## [What you have to do]
Nothing but the lines from the one containing "Task: Launch Sublime Text from the dock" to the end of the data should be copied, exactly, and the pictures stay out.

## [Data in this exercise]
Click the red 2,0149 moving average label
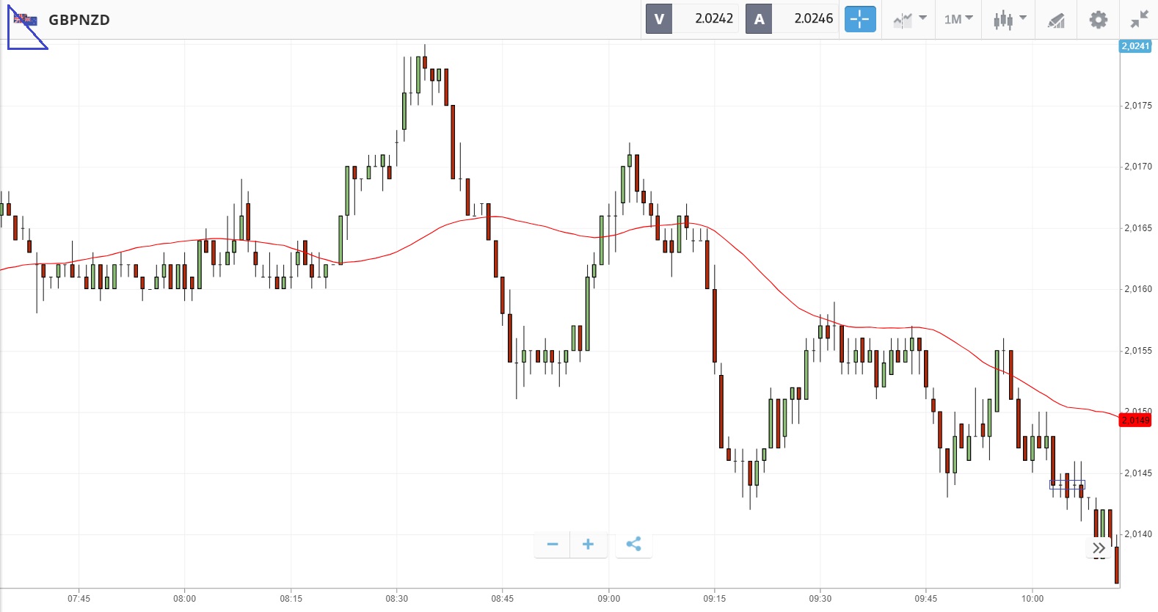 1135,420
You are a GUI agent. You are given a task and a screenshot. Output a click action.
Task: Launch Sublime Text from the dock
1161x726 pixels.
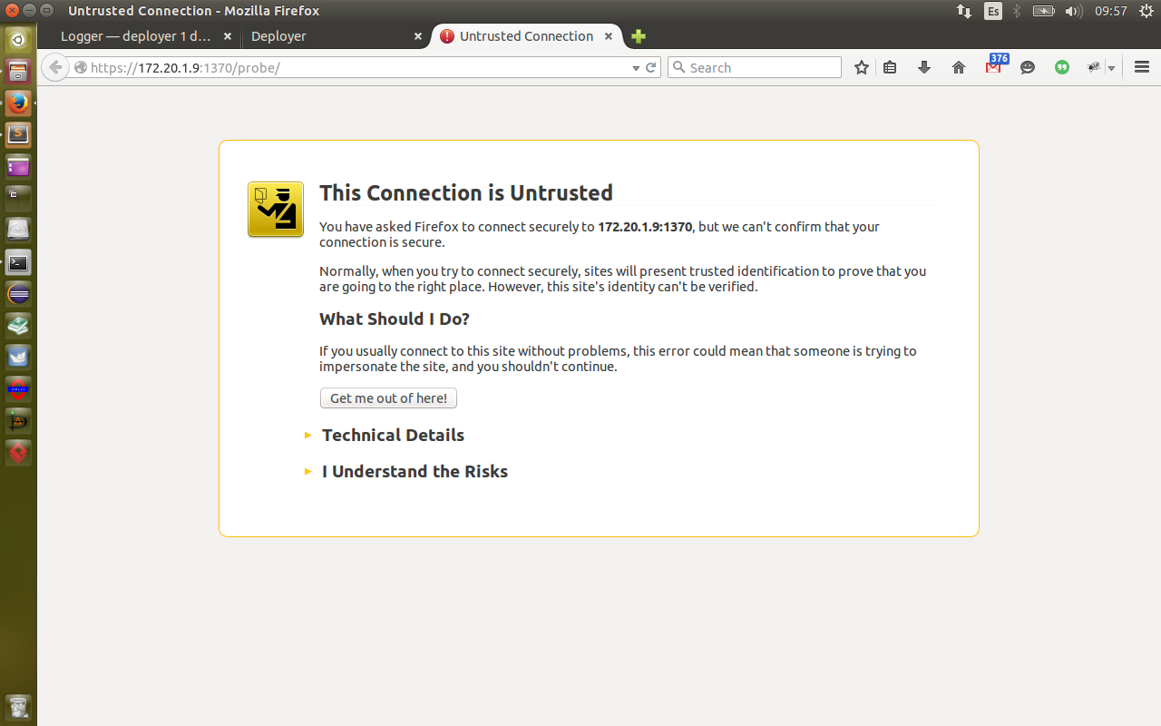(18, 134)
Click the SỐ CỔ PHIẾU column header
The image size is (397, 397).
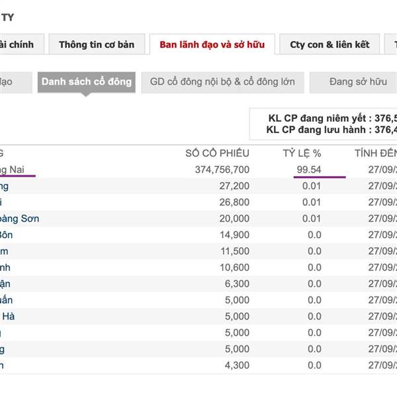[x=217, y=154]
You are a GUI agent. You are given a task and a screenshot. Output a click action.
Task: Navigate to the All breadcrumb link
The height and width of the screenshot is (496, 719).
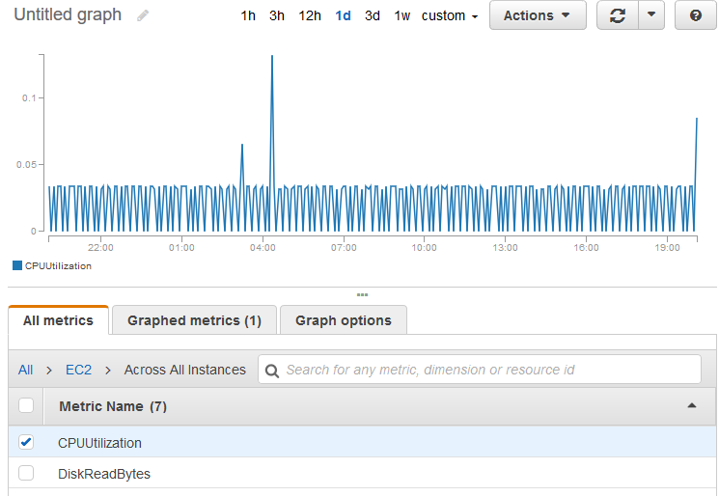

## [Output for this task]
Task: Launch Sublime Text from the dock
1161x726 pixels.
(18, 134)
Click the SỐ CỔ PHIẾU column header
The image size is (397, 397).
[x=217, y=154]
You are a GUI agent. You are given a task and a screenshot. Output a click action.
Task: Navigate to the All breadcrumb link
The height and width of the screenshot is (496, 719).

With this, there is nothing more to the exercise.